# Add & Update dataset content
A dataset can have new content added to it or existing content updated - individually or as a batch - with this endpoint. Content is sent as an array of objects which contains the unique ID for the content, the URL from which it can be retrieved and optional metadata that can be used later in the Vision API for content filtering.
A dataset requires at least 200 items before it can be requested by the Vision API.
A note on downloading your images
We do not store/cache your images on our servers.
Every item added or updated in a dataset will be processed, meaning that the image will be downloaded from your server each time, processed and then deleted.
Every dataset is unique, so images will be downloaded each add or update (so long as the image URL has changed), irrelevant if they are in another dataset.
Checking content in a dataset
To check the content in a dataset, you can use list dataset content.
To check content successfully processed that is now live, use the Vision API (even from the client-side) endpoint: get content details.
The maximum content body length is 5MB. There is no limit on the number of content items per request.
The ID must be a unique string within the dataset.
# Content Guide
# Which content (products) to include in a dataset
The recommendations are produced only for items in the dataset.
In order to get recommendations for content it must be in the dataset. Once you remove a product from the dataset, it will no longer be possible to query recommendations for that product.
# Out-of-stock products
We recommend keeping out-of-stock products in the dataset, rather than removing them when they are no longer available (as required by Google Merchant feeds).
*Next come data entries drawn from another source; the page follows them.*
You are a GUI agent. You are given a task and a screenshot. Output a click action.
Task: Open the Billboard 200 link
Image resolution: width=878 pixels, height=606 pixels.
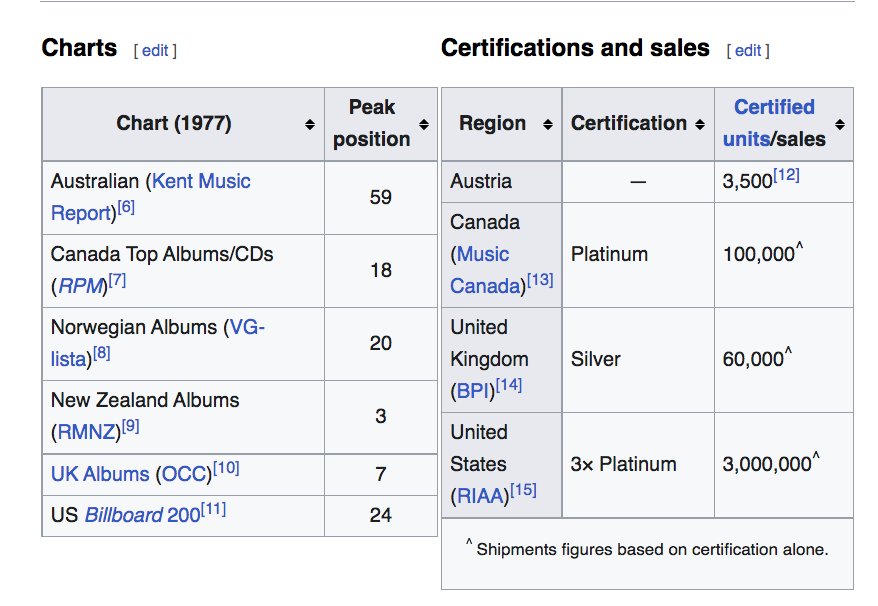[x=142, y=515]
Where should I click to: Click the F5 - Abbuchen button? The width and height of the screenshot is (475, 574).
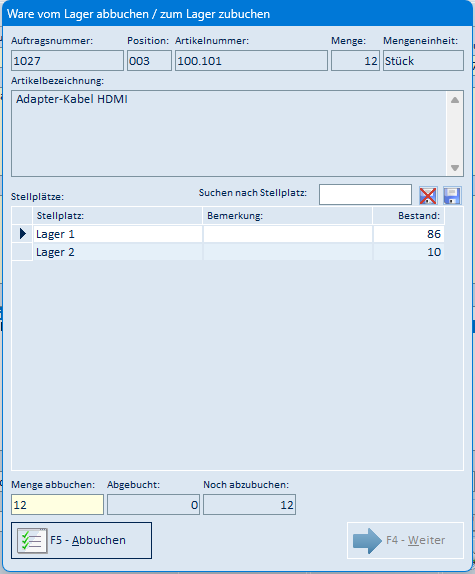(81, 540)
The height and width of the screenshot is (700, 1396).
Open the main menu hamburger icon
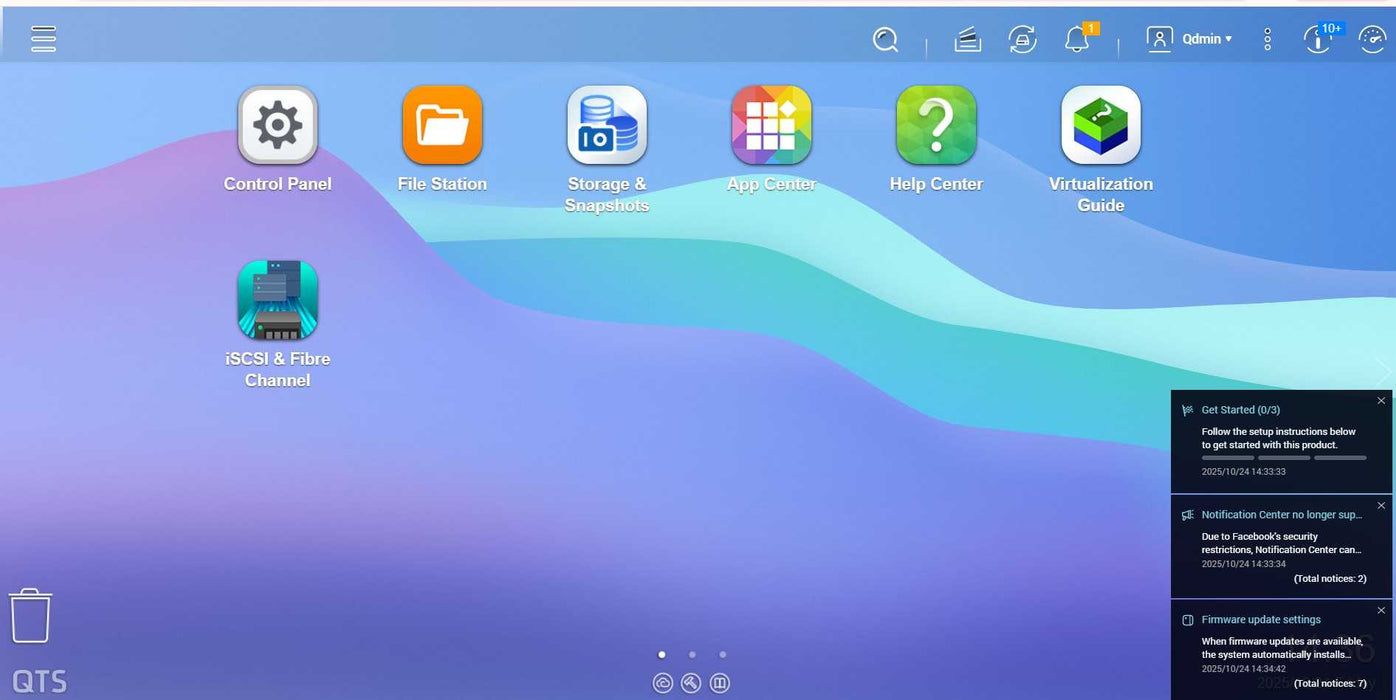click(x=43, y=39)
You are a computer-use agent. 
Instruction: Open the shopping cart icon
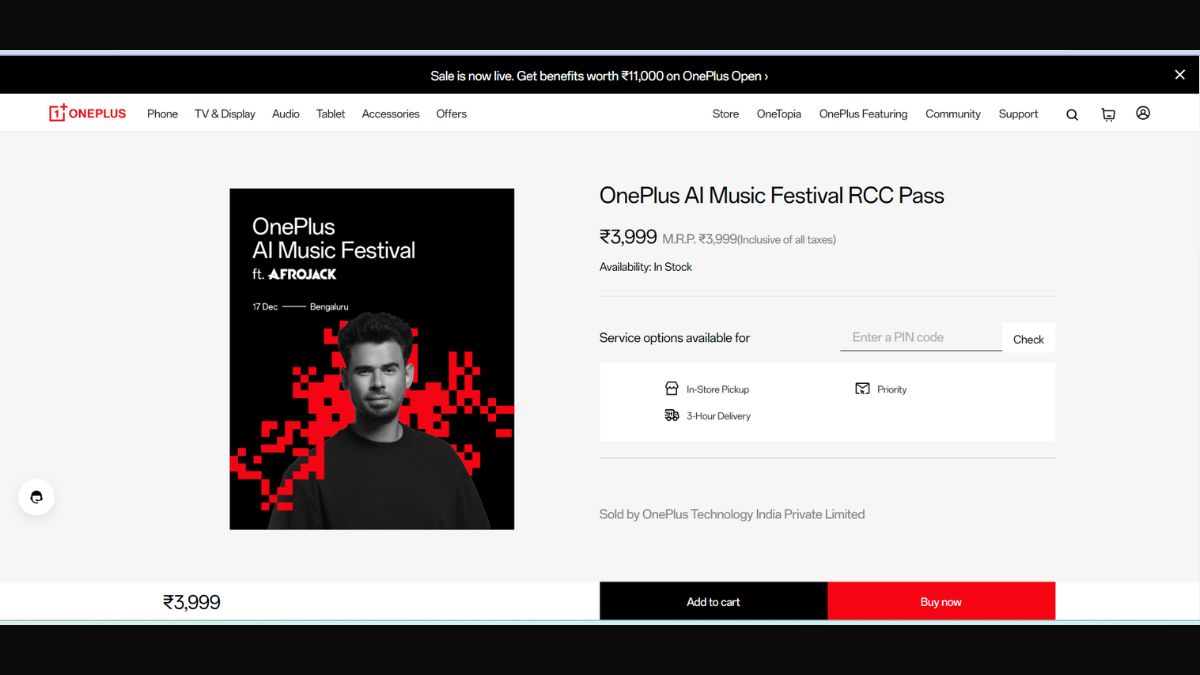[x=1108, y=114]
It is often the case that your customer is referred to the product page by affiliate links or other lists (such as Pinterest), so maintaining out-of-stock products can ensure they are served in-stock & relevant recommendations.
To serve you with recommendations for out-of-stock products, they should have a metadata field to identify that it is no longer in stock (for example a boolean field instock
).
Showing out-of-stock recommendations becomes as simple as querying q=instock:true
to ensure out-of-stock products are not returned in results.
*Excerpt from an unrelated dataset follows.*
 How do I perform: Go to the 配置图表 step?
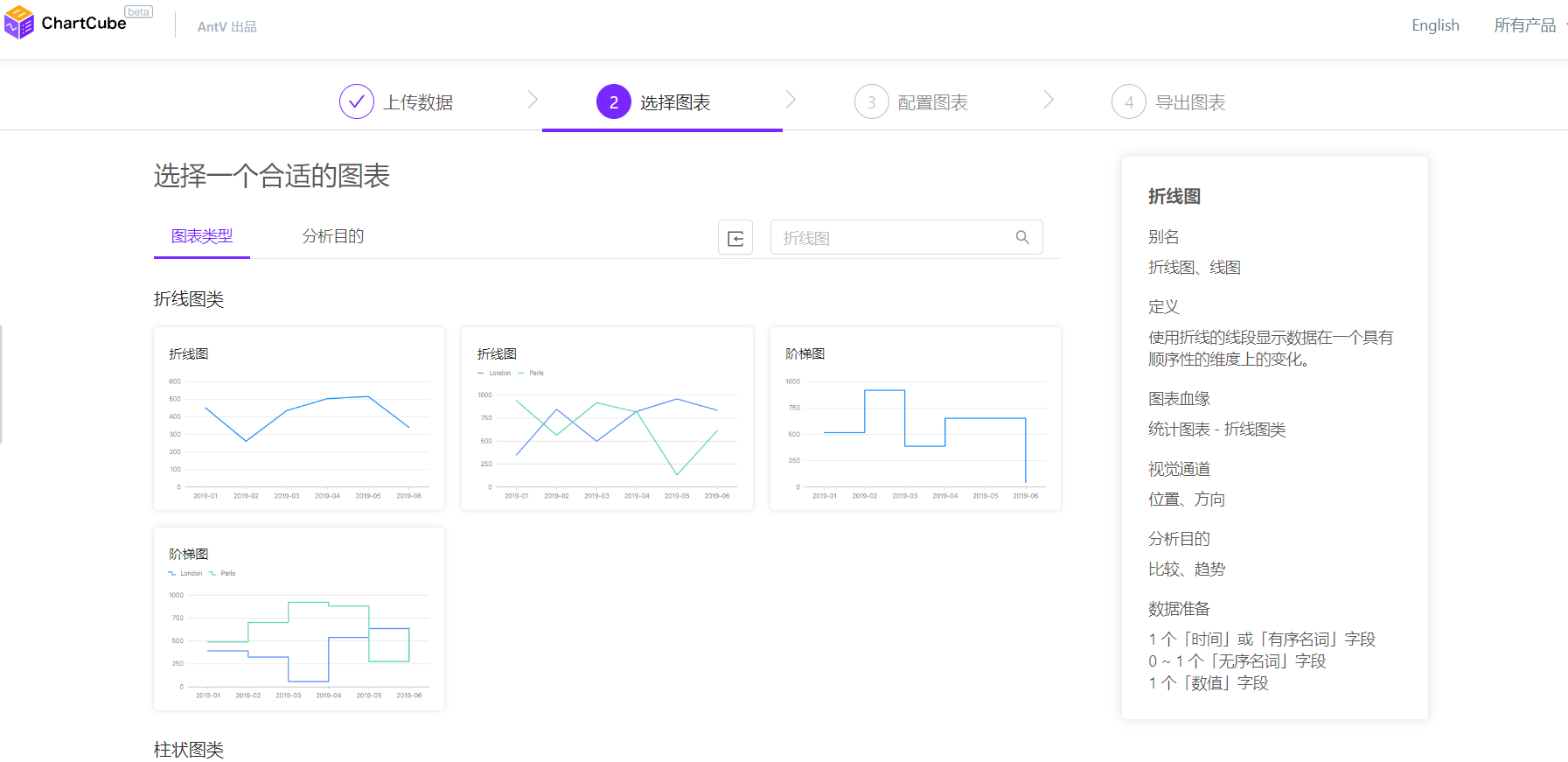click(932, 102)
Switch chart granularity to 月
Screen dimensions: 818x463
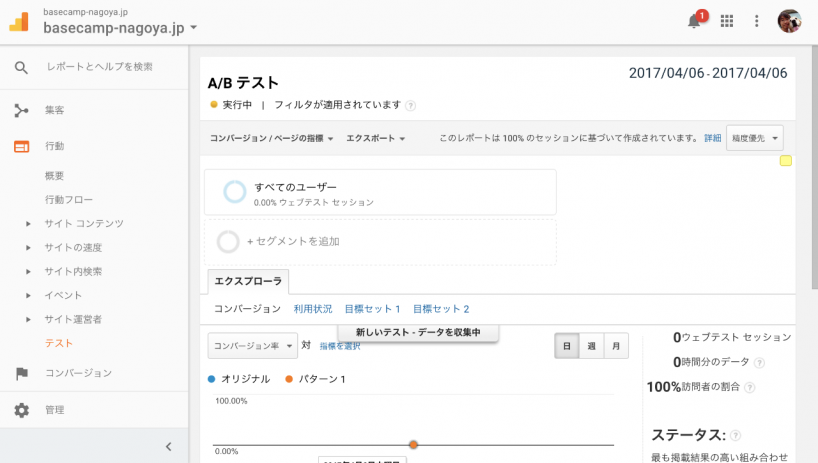point(616,346)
# Unique Content and placeholder image URLs
A dataset can have multiple content items with different IDs but the same image URL. We allow for the use case when some content doesn't have yet a permanent image, so a placeholder (default / generic) image is used instead. Having the same image multiple times in a dataset will increase the chance of seeing the image multiple times when making a Vision API request.
# Image Resolution
Image resolution should be as close to 256 pixels per edge, with a maximum of 1000 pixels. All ratios are accepted, so there is no need to do any padding, but consider cropping to clearly see the product / object. For datasets that have fashion related content you can have better results if the minimum image size is 300 pixels per edge.
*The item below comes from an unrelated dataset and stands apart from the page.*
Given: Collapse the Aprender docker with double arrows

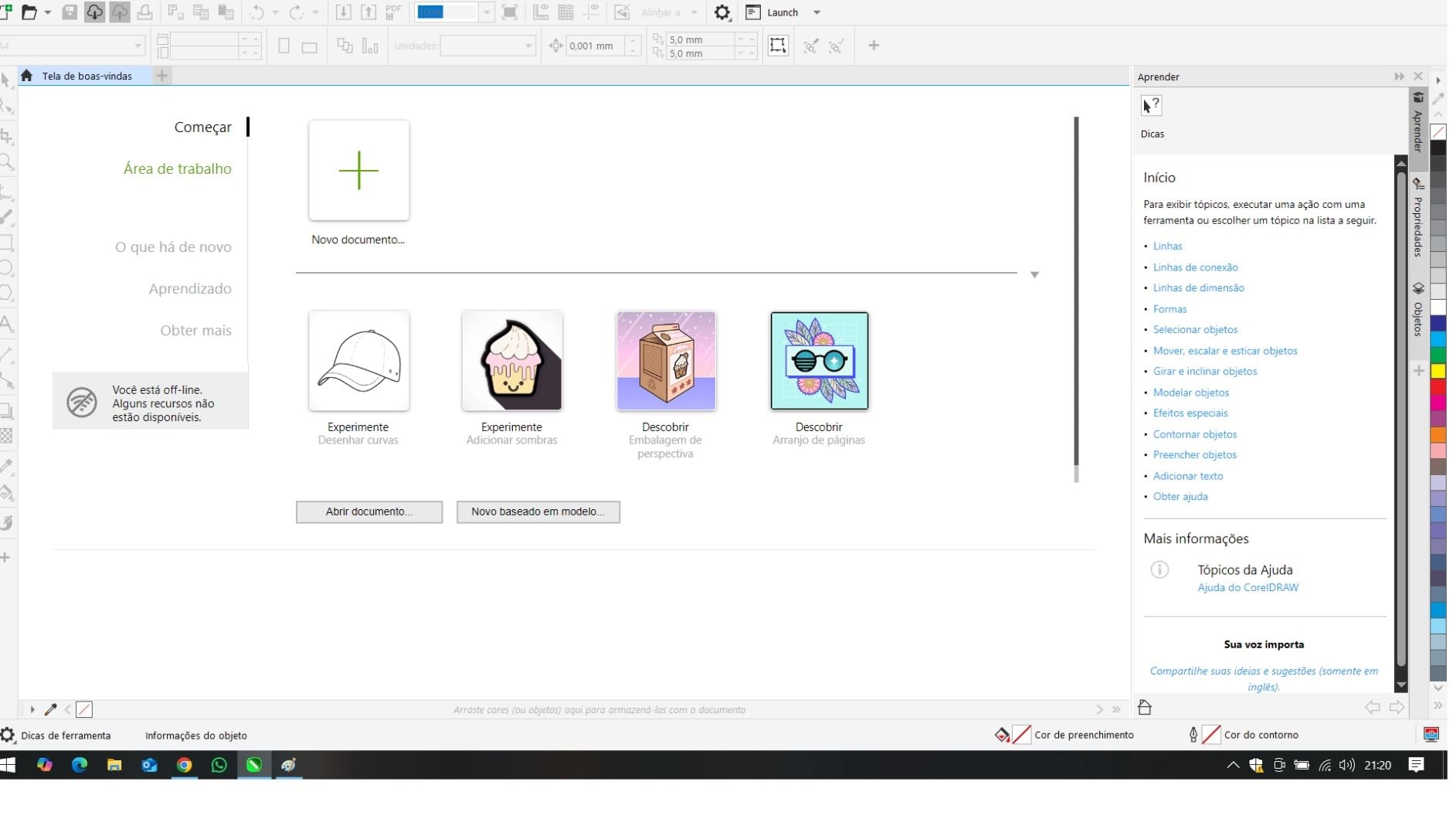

# Image guide: Cropping & Homogeneity
Image | Resolution | Result | Reason |
---|---|---|---|
447 x 300 pixels | Good |
| |
866 x 300 pixels | Good |
| |
907 x 300 pixels | Good |
| |
427 x 424 pixels | Bad |
| |
426 x 422 pixels | Bad |
| |
410 x 143 pixels | Bad |
| |
648 x 300 pixels | Bad |
|
# Metadata
The optional metadata
field is a JSON object that accepts key values of the following types: string, number, boolean and simple arrays with values of type string or number. Although we don't check that the same keys have the same type for all content in a dataset, enforcing that on your side could avoid filtering issues when using the Vision API.
# Deciding metadata to add
We recommend only adding metadata that is useful for your customer, filtering, or recommendation engine. We provide 4 simple suggestions that will help you decide on what to include in the dataset:
# Is it useful for my customers?
The fields price
and quantity
are both good examples of fields a customer might be interested in and use them to search by. Many internal fields like timestamps and other fields added by CMS or e-commerce platforms are not relevant to the customer.
# Do I plan to filter by it?
Add fields you use to determine whether to return a product. These fields may be the internal information about products and their relevance in the context of what you would like to include in the recommendations. Examples are:
vendor_name
- may be used to filter recommendations only from the same vendor. Even though you may never display this internal information to a customer, it can help you to craft recommendation.instock
- an already described case in out-of-stock, it is used when you wish to recommend alternatives that are currently available in the inventory.
# Does it achieve business needs?
Add fields you based on your business insights or goals. These fields may be the internal information derived from your business operations. Examples are:
vendor_ranking
- may be used for both filtering, and to order recommendations by. Even though you may never display this internal ranking to a customer, it can serve your business case.product_location
- could be use to determine which products to show a customer based on their location to minimise shipping costs and taxes.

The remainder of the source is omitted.